Le problème fondamental vient du rapport de force qui s’est inversé. La Chine dispose de capitaux importants et elle est en mesure de les investir dans ses projets pharaoniques dans le monde entier, là où les Etats-Unis ne sont pas en capacité de suivre. C’est donc plus par défaut que par choix que Trump semble souhaiter d’autres règles du jeu commercial, tandis que son Secrétaire d’Etat Rex Tillerson prône de son côté la mise en place de structures alternatives à l’initiative chinoise de la ceinture et de la route. Mais avec quels financements? Là est la question.

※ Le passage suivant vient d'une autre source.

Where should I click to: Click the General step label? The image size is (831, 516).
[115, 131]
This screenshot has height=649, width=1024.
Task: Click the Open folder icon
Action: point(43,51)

La stratégie du « pivot » asiatique prônée par Barack Obama avait été bloquée, dès son début de mandat, par Donald Trump. Après cette visite, comment pourrait-on qualifier la politique des Etats-Unis vis-à-vis de ses partenaires asiatiques tant au niveau économique que sécuritaire avec notamment la menace nord-coréenne ? Avec quelles consequences ?
Donald Trump a porté pendant sa campagne électorale un regard très critique sur la stratégie du pivot d’Obama, mais son diagnostic était plutôt juste. Si l’objectif de cette stratégie était de contenir la montée en puissance chinoise, alors c’est un échec. Si son objectif était de regrouper autour de Washington de nouveaux partenaires, alors c’est un échec aussi. Rappelons que des pays comme les Philippines, et dans une moindre mesure la Malaisie, n’ont pas attendu l’élection de Trump pour faire un véritable bras d’honneur à Washington et se rapprocher de Pékin en critiquant vivement, comme l’a fait Rodrigo Duterte, Obama, et non Trump.
Le problème du président américain est qu’il n’a pas, au-delà de ce diagnostic, d’antidote à sa disposition. Pis encore, les mesures qu’il a engagées semblent conforter ce déclin relatif mais réel des Etats-Unis dans la région, comme une sorte d’aveu d’échec. La conséquence est grave, puisqu’elle affecte non seulement la force du discours américain face à des pays ennemis comme la Corée du Nord ou compétiteurs comme la Chine, mais aussi et surtout la crédibilité des Etats-Unis auprès de ses alliés traditionnels. La majorité des Sud-Coréens ne fait plus aujourd’hui confiance à Washington face à la Corée du Nord et, en dépit de sa réélection, le Premier ministre japonais Shinzo Abe reste isolé dans la confiance aveugle qu’il continue d’accorder à son allié américain.
Dans ce contexte, les Etats-Unis restent un acteur stratégique et économique majeur en Asie, mais ils ne sont plus seuls désormais.